*** Begin section ***
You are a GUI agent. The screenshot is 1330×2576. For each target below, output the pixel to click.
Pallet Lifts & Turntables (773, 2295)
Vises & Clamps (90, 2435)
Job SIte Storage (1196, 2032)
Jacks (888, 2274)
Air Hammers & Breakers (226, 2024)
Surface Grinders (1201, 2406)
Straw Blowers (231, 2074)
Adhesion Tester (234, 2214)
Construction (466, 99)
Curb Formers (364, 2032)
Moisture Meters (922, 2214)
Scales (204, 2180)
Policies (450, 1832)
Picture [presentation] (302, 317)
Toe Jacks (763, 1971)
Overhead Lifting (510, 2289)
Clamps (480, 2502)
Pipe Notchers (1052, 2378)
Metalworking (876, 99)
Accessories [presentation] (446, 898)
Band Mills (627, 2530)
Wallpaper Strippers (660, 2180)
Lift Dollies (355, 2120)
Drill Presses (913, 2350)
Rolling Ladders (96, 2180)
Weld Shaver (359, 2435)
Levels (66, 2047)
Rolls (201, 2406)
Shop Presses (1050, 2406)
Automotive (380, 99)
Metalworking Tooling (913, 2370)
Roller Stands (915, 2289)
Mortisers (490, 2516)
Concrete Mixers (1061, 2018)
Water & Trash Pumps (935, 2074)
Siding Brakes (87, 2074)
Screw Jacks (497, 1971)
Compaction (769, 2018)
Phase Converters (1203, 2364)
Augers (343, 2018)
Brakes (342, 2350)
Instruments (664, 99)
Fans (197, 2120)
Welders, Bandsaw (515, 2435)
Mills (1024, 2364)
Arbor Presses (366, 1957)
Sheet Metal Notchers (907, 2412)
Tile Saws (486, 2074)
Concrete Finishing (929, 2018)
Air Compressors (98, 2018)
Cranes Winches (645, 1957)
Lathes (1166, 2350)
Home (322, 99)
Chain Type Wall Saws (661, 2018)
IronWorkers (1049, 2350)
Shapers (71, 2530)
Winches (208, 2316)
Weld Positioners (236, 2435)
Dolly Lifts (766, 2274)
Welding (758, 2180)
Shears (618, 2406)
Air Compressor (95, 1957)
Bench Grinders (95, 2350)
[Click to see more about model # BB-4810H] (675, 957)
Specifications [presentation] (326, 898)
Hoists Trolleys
*** End section ***
• **WHAT IS EXPECTED**: Exactly as written, output all of the entries.

• **RESPONSE FOR THIS EXERCISE**:
You are a GUI agent. The screenshot is 1330×2576. For each target below, output the pixel to click.
Pallet Lifts & Turntables (773, 2295)
Vises & Clamps (90, 2435)
Job SIte Storage (1196, 2032)
Jacks (888, 2274)
Air Hammers & Breakers (226, 2024)
Surface Grinders (1201, 2406)
Straw Blowers (231, 2074)
Adhesion Tester (234, 2214)
Construction (466, 99)
Curb Formers (364, 2032)
Moisture Meters (922, 2214)
Scales (204, 2180)
Policies (450, 1832)
Picture [presentation] (302, 317)
Toe Jacks (763, 1971)
Overhead Lifting (510, 2289)
Clamps (480, 2502)
Pipe Notchers (1052, 2378)
Metalworking (876, 99)
Accessories [presentation] (446, 898)
Band Mills (627, 2530)
Wallpaper Strippers (660, 2180)
Lift Dollies (355, 2120)
Drill Presses (913, 2350)
Rolling Ladders (96, 2180)
Weld Shaver (359, 2435)
Levels (66, 2047)
Rolls (201, 2406)
Shop Presses (1050, 2406)
Automotive (380, 99)
Metalworking Tooling (913, 2370)
Roller Stands (915, 2289)
Mortisers (490, 2516)
Concrete Mixers (1061, 2018)
Water & Trash Pumps (935, 2074)
Siding Brakes (87, 2074)
Screw Jacks (497, 1971)
Compaction (769, 2018)
Phase Converters (1203, 2364)
Augers (343, 2018)
Brakes (342, 2350)
Instruments (664, 99)
Fans (197, 2120)
Welders, Bandsaw (515, 2435)
Mills (1024, 2364)
Arbor Presses (366, 1957)
Sheet Metal Notchers (907, 2412)
Tile Saws (486, 2074)
Concrete Finishing (929, 2018)
Air Compressors (98, 2018)
Cranes Winches (645, 1957)
Lathes (1166, 2350)
Home (322, 99)
Chain Type Wall Saws (661, 2018)
IronWorkers (1049, 2350)
Shapers (71, 2530)
Winches (208, 2316)
Weld Positioners (236, 2435)
Dolly Lifts (766, 2274)
Welding (758, 2180)
Shears (618, 2406)
Air Compressor (95, 1957)
Bench Grinders (95, 2350)
[Click to see more about model # BB-4810H] (675, 957)
Specifications [presentation] (326, 898)
Hoists Trolleys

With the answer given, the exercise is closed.